Marketers for both apps have agreed to settlements with the FTC that prohibit them from making any claims that the apps can accurately detect or diagnose symptoms of melanoma. MelApp’s marketer, Health Discovery Corp., consented to a $17,063 fine as part of its settlement. Mole Detective’s developer and original marketer, New Consumer Solutions, consented to a $3,930 fine. The FTC is pursuing a judgment against a separate British marketing firm, which has not elected to settle with the FTC.

FDA Deregulation of Low-Risk Health IT Devices

The FTC’s recent enforcement actions against health IT marketers have taken place at the same time that the FDA has been evaluating its role in regulating low-risk software and mobile medical apps. The FDA has faced increased pressure from industry, consumers, and Congress to deregulate health-related apps. For example, several bills have been introduced over the last two years that seek to exempt certain software from FDA regulation.[4] In response, the FDA has taken several actions to deregulate certain low-risk health IT devices, including the following:

  • Announced its intent to exercise enforcement discretion for certain mobile apps that may meet the definition of a “device” under the Federal Food, Drug, and Cosmetic Act but that present low risk to patients’ safety if the apps fail to function as intended.[5] This would include, for example, apps that provide or facilitate supplemental clinical care, by coaching or prompting, to help patients manage their health in their daily environment and apps that provide patients with simple tools to organize and track their health information.
  • Finalized a guidance document that states FDA’s intent to exercise enforcement discretion for Class I MDDS devices subject to 21 C.F.R. § 880.6310, as well as for Class I medical image storage devices subject to 21 C.F.R. § 892.2010 and Class I medical image communications devices subject to 21 C.F.R. § 892.2020.[6]
  • Issued draft guidance on “general wellness” devices in which FDA proposes to exercise enforcement discretion for products intended for general wellness only (i.e., products designed to maintain or encourage a general state of health or a healthy activity or that may associate a healthy lifestyle with reducing the risk or effect of certain chronic diseases or conditions).
  • Issued, together with the Office of the National Coordinator for Health Information Technology and the Federal Communications Commission, a joint report on proposed strategies and recommendations for the regulation of health IT.[7] This report, known as the FDASIA Health IT Report, recommended that software that performs health-management functions, including electronic access to clinical results, medication management, and “most clinical decision support technologies,” not be subject to FDA oversight.

Through deregulation, the FDA has responded to industry’s desire to increase the availability of mobile and other technologies that will enable consumers to better manage their health and communicate with healthcare providers.

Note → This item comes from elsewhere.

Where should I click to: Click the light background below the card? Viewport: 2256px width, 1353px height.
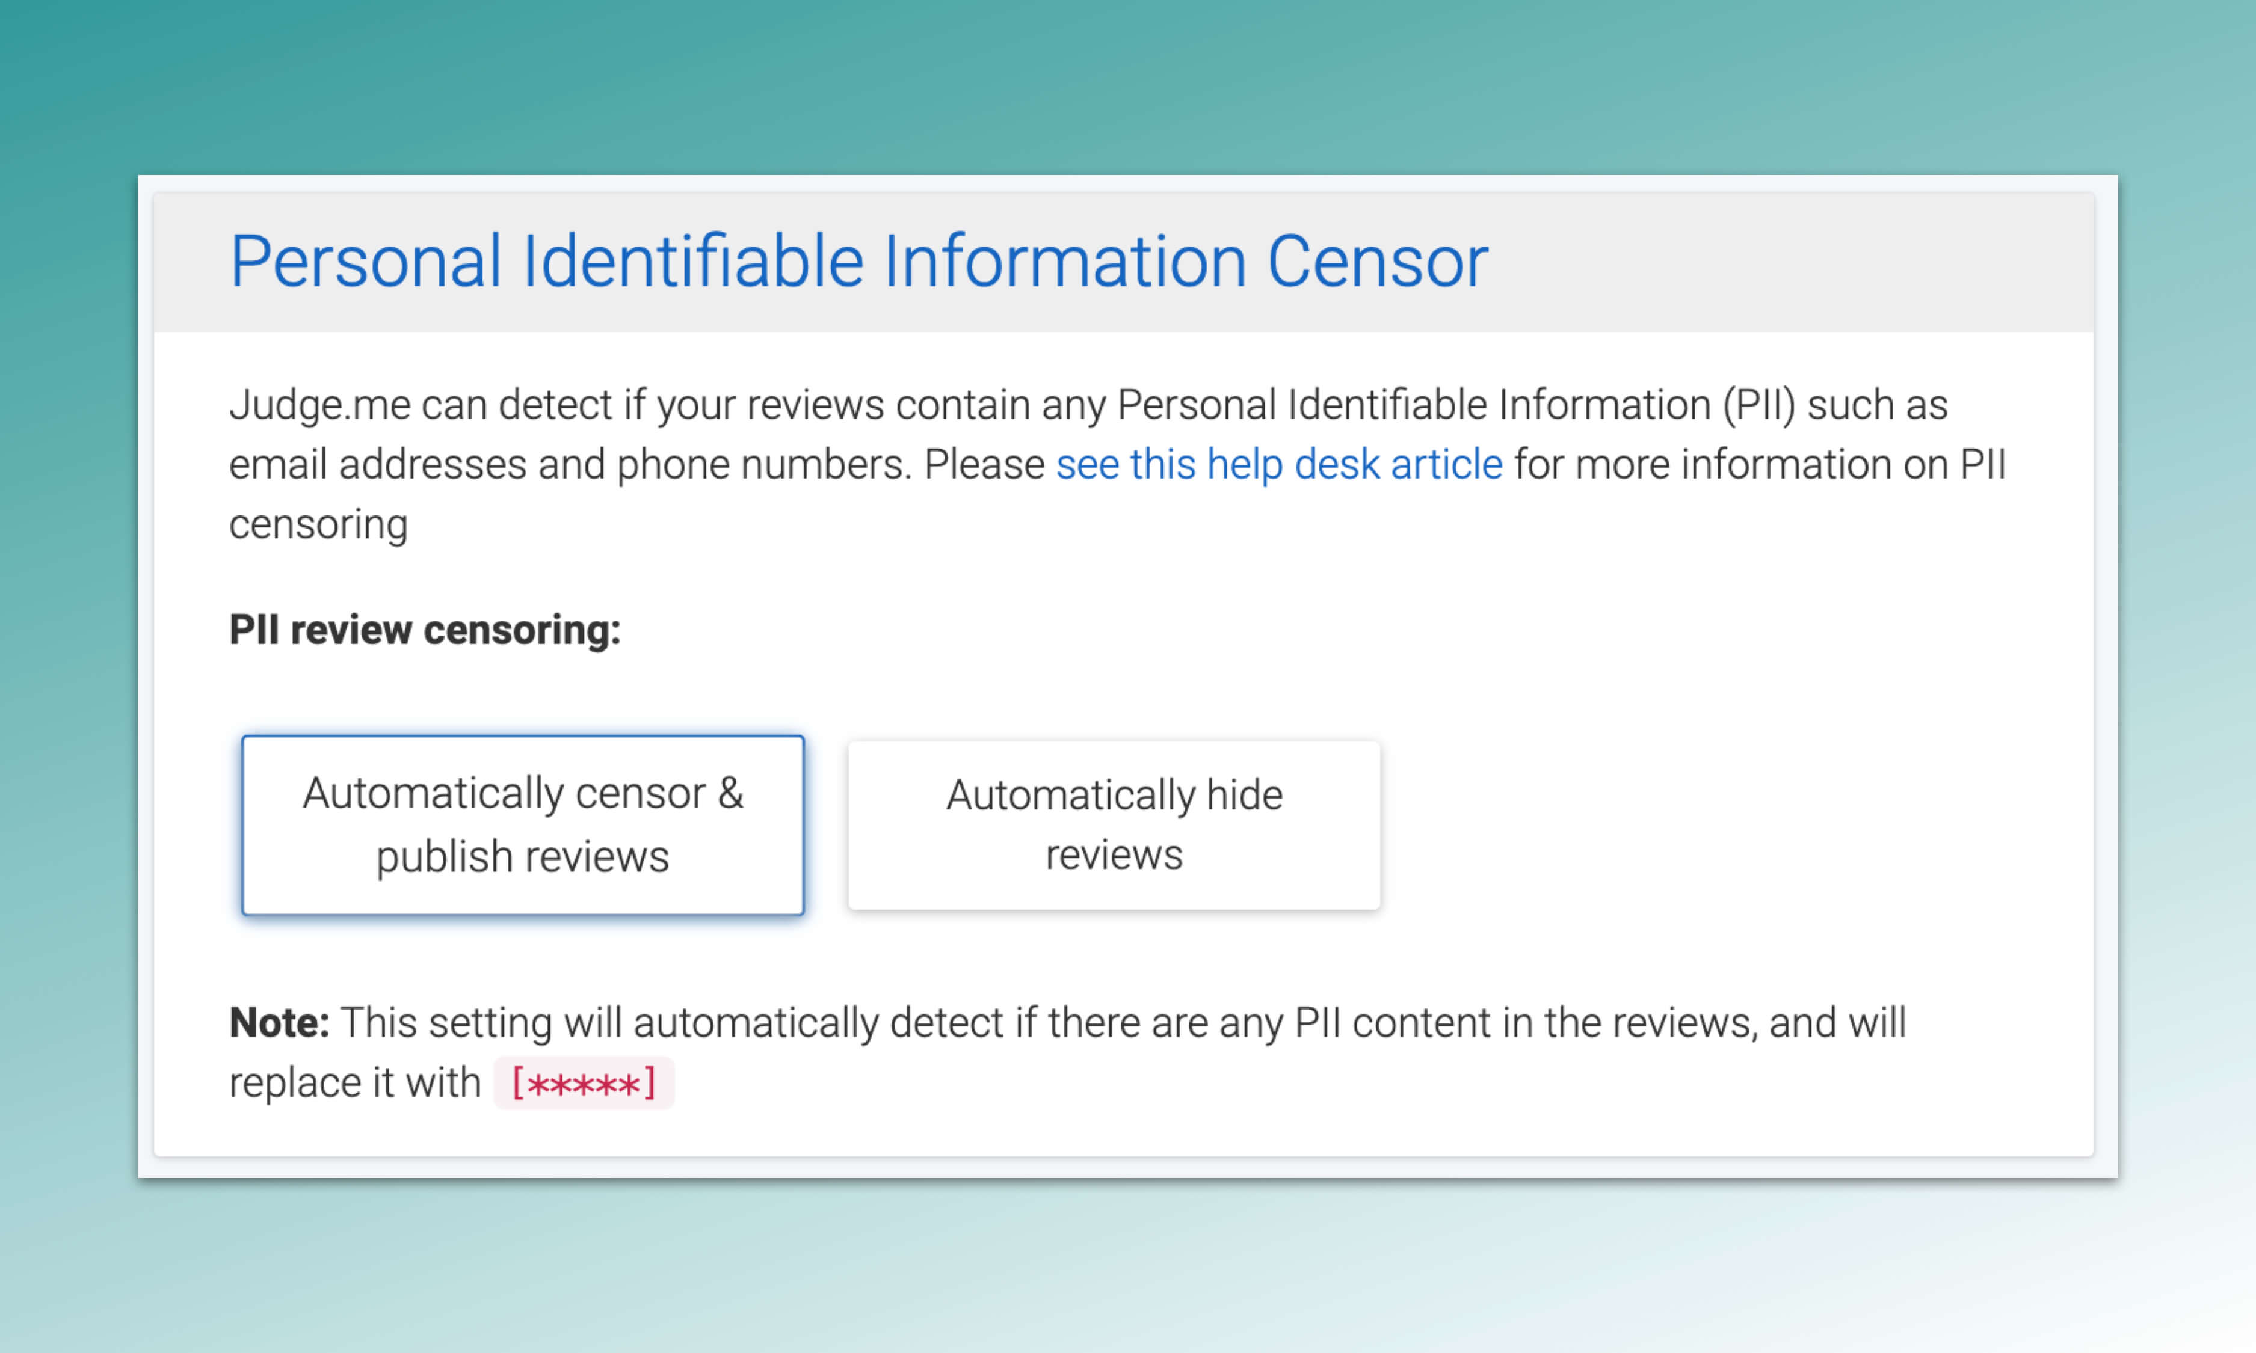1127,1267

Although the FDA has emphasized that it intends to continue to regulate higher risk mobile apps that meet the definition of “device,” it appears to have deferred to the FTC in the recent cases discussed above.

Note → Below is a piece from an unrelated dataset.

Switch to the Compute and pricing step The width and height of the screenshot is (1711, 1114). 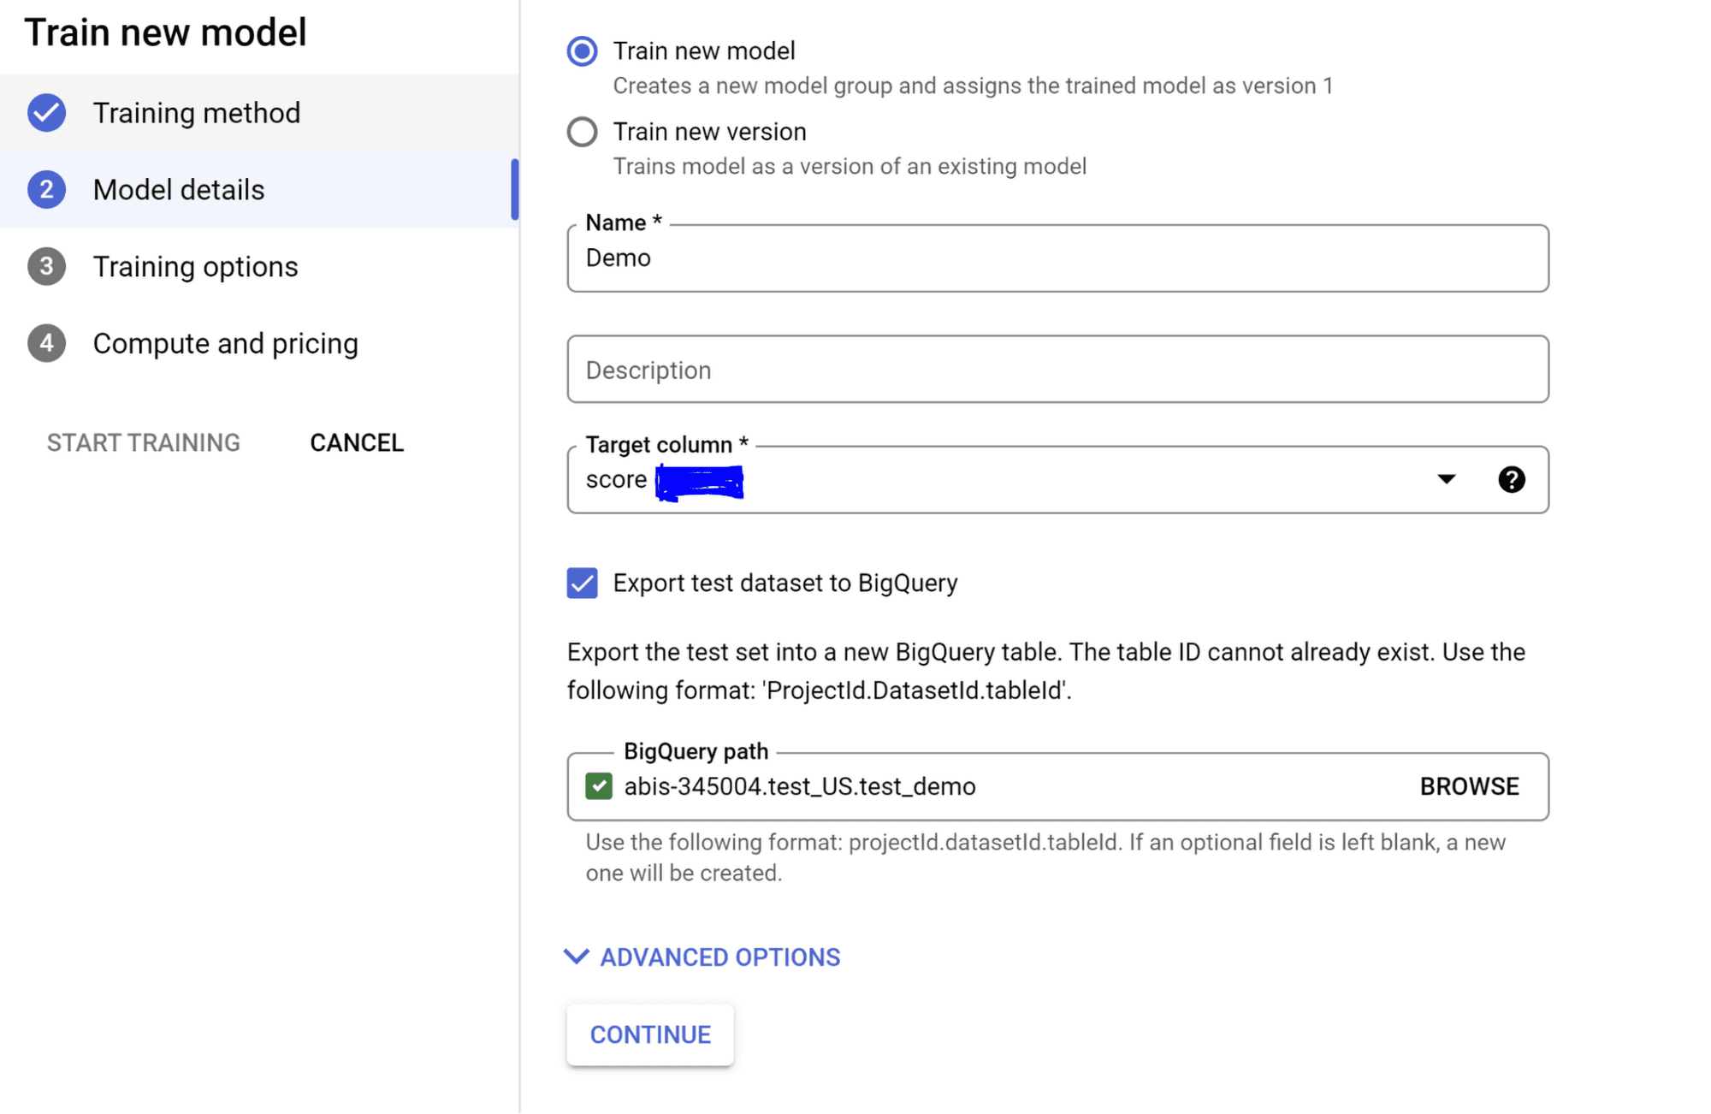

To date, the FTC’s new pattern of enforcement appears to be consistent with FDA’s policies concerning the types of mobile medical apps subject to regulation. For example, FDA stated in its Mobile Medical Application guidance document that apps that “analyze an image of a skin lesion using mathematical algorithms, such as fractal analysis, and provide the user with an assessment of the risk of the lesion” would be subject to FDA regulation.[8]